_Exercise prompt:_ Copy out the comment below about the wealthy and more equal societies, word for word.

I’m afraid I don’t quite have time to order, receive and read the book in question in the space of the next few hours (after which time I’m sure we will have moved onto Squid’s next post). So basically whilst I can accept that there exists a book with the title “Why More Equal Societies Almost Always Do Better” I don’t think I can use that fact to form an opinion on if the statement “More Equal Societies Almost Always Do Better” is accurate. The only judgement I can even make on the book is the fact that a quick Google search reveals opinions on the book in question, ranging from “It’s really good” to long statements pointing out all the errors, assumptions and general inaccuracies in the book. So basically it’s not much help in forming a view.

The point I’m trying to make about what the wealthy bring to the table, is that they have disposable income, and excess capital they can invest in a wide range of enterprises. Something which the general population doesn’t, at least not in the amounts required. You mention venture capital funds, institutional investors and banks, but the funding for all of these entities comes from people who have comparatively large amounts of disposable income and excess capital. I.e. the wealthy. The mega rich are not typically like Scooge McDuck stockpiling money in a big vault somewhere, they are in themselves corporations who employee hundreds if not thousands of people and invest in ventures that otherwise would never see the life of day.

If you view some of these people, like Steve Jobs, Bill Gates, Richard Branson, and of course Sir Alan Sugar (Apprentice final this Sunday by the way – Not the usual time slot), it is quite clear that the businesses they run provide enormous benefit to the economy and help produce both employment and innovation in a number of areas. Many of the companies they have raised up would never have had a hope without backing from such wealthy individuals.

Now there are quite obviously some wealthy individuals who are les then stellar examples of wealthy individuals helping the economy, and I’m sure there will be some who just spend the entire time lazing on the beech and generally just having a good time. But you get that sort of behaviour all throughout the wealth spectrum. It’s just in the case of the mega wealthy a small number of these people can cause a lot of damage. Perhaps a good step would be to somehow encourage the mega wealthy to actually use their money rather than simply horde it (something like a 90% take on money that sits still too long – admittedly that’s a simplification but you get the general idea), that would be a good step.

Part of a data file:
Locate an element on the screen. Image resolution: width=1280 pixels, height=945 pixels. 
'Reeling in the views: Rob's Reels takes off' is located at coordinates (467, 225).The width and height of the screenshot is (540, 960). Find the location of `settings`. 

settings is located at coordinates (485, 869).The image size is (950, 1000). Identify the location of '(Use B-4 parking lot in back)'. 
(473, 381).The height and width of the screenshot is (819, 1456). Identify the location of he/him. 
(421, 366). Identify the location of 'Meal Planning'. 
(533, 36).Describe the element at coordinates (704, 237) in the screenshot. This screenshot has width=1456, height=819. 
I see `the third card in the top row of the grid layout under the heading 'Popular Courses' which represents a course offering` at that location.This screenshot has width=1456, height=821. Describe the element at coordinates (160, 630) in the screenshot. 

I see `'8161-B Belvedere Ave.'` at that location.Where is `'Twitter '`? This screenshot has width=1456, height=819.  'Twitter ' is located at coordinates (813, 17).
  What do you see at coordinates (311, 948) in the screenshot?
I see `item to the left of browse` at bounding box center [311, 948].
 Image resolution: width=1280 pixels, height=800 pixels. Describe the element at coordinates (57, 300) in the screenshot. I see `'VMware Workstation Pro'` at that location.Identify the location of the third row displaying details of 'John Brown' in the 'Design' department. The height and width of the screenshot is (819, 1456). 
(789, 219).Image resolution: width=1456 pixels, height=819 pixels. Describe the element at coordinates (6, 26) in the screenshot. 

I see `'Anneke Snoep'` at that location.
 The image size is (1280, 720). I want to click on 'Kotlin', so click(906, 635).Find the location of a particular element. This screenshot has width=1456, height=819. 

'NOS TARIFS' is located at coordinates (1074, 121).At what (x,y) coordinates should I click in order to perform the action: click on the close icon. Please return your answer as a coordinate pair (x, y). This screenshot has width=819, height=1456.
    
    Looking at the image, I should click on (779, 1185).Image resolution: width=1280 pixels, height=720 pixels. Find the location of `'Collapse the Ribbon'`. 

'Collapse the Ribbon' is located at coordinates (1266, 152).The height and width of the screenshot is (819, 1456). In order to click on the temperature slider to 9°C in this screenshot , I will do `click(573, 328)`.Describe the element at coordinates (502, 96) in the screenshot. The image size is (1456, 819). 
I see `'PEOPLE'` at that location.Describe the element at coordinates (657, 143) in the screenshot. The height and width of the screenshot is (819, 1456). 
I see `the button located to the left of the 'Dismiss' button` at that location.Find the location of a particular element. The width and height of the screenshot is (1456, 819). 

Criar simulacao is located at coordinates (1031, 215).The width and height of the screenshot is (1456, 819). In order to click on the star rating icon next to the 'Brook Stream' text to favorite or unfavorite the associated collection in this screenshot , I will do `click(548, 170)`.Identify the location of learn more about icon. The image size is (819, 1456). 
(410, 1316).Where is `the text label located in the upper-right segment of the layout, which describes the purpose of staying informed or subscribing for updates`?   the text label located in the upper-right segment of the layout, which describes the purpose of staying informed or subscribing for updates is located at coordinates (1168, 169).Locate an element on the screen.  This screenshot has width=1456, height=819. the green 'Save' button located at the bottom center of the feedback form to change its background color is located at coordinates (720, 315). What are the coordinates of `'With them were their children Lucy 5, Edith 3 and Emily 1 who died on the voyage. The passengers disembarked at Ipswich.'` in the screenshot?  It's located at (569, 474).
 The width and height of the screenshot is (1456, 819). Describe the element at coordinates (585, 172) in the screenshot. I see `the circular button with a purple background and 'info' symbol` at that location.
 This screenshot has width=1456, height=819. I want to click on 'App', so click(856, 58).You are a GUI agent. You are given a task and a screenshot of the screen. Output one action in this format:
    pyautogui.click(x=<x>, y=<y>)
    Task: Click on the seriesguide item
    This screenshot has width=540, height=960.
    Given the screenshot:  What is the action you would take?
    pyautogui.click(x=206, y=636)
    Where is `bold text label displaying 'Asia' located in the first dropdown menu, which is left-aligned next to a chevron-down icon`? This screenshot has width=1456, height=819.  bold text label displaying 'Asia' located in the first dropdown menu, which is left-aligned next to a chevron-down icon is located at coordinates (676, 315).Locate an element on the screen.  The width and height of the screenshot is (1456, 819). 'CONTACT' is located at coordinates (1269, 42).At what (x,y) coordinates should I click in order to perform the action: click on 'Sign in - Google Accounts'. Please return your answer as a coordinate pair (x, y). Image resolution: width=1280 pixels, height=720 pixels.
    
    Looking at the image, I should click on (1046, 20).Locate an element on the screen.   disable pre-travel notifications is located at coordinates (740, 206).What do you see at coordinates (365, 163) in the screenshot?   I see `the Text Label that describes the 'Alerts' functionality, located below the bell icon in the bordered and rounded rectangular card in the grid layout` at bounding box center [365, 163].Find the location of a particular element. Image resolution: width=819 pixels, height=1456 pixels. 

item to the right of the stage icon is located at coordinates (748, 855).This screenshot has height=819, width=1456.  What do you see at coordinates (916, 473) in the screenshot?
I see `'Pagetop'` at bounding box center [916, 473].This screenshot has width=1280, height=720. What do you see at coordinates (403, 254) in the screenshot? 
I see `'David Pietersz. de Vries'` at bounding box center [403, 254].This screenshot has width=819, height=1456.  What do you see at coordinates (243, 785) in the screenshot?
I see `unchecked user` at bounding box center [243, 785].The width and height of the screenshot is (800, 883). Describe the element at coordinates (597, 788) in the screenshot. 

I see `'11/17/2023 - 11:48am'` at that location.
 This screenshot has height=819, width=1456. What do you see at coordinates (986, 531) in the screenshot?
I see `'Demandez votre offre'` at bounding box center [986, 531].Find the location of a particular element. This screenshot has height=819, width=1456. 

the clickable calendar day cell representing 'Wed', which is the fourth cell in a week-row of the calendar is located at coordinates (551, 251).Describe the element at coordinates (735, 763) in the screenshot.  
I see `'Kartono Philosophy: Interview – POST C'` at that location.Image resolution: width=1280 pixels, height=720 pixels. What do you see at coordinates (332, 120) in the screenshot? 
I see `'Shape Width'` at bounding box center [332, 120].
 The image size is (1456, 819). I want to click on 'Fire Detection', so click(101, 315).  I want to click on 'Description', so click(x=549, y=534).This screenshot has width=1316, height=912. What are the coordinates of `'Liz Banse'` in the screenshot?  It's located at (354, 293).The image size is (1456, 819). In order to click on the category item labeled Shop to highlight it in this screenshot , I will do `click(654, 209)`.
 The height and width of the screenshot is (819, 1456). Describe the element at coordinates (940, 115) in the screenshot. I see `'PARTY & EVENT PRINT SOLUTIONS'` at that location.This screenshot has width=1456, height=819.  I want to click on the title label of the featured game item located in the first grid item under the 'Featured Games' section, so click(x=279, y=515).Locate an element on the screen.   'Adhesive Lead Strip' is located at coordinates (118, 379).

_Exercise output:_
I’m afraid I don’t quite have time to order, receive and read the book in question in the space of the next few hours (after which time I’m sure we will have moved onto Squid’s next post). So basically whilst I can accept that there exists a book with the title “Why More Equal Societies Almost Always Do Better” I don’t think I can use that fact to form an opinion on if the statement “More Equal Societies Almost Always Do Better” is accurate. The only judgement I can even make on the book is the fact that a quick Google search reveals opinions on the book in question, ranging from “It’s really good” to long statements pointing out all the errors, assumptions and general inaccuracies in the book. So basically it’s not much help in forming a view.

The point I’m trying to make about what the wealthy bring to the table, is that they have disposable income, and excess capital they can invest in a wide range of enterprises. Something which the general population doesn’t, at least not in the amounts required. You mention venture capital funds, institutional investors and banks, but the funding for all of these entities comes from people who have comparatively large amounts of disposable income and excess capital. I.e. the wealthy. The mega rich are not typically like Scooge McDuck stockpiling money in a big vault somewhere, they are in themselves corporations who employee hundreds if not thousands of people and invest in ventures that otherwise would never see the life of day.

If you view some of these people, like Steve Jobs, Bill Gates, Richard Branson, and of course Sir Alan Sugar (Apprentice final this Sunday by the way – Not the usual time slot), it is quite clear that the businesses they run provide enormous benefit to the economy and help produce both employment and innovation in a number of areas. Many of the companies they have raised up would never have had a hope without backing from such wealthy individuals.

Now there are quite obviously some wealthy individuals who are les then stellar examples of wealthy individuals helping the economy, and I’m sure there will be some who just spend the entire time lazing on the beech and generally just having a good time. But you get that sort of behaviour all throughout the wealth spectrum. It’s just in the case of the mega wealthy a small number of these people can cause a lot of damage. Perhaps a good step would be to somehow encourage the mega wealthy to actually use their money rather than simply horde it (something like a 90% take on money that sits still too long – admittedly that’s a simplification but you get the general idea), that would be a good step.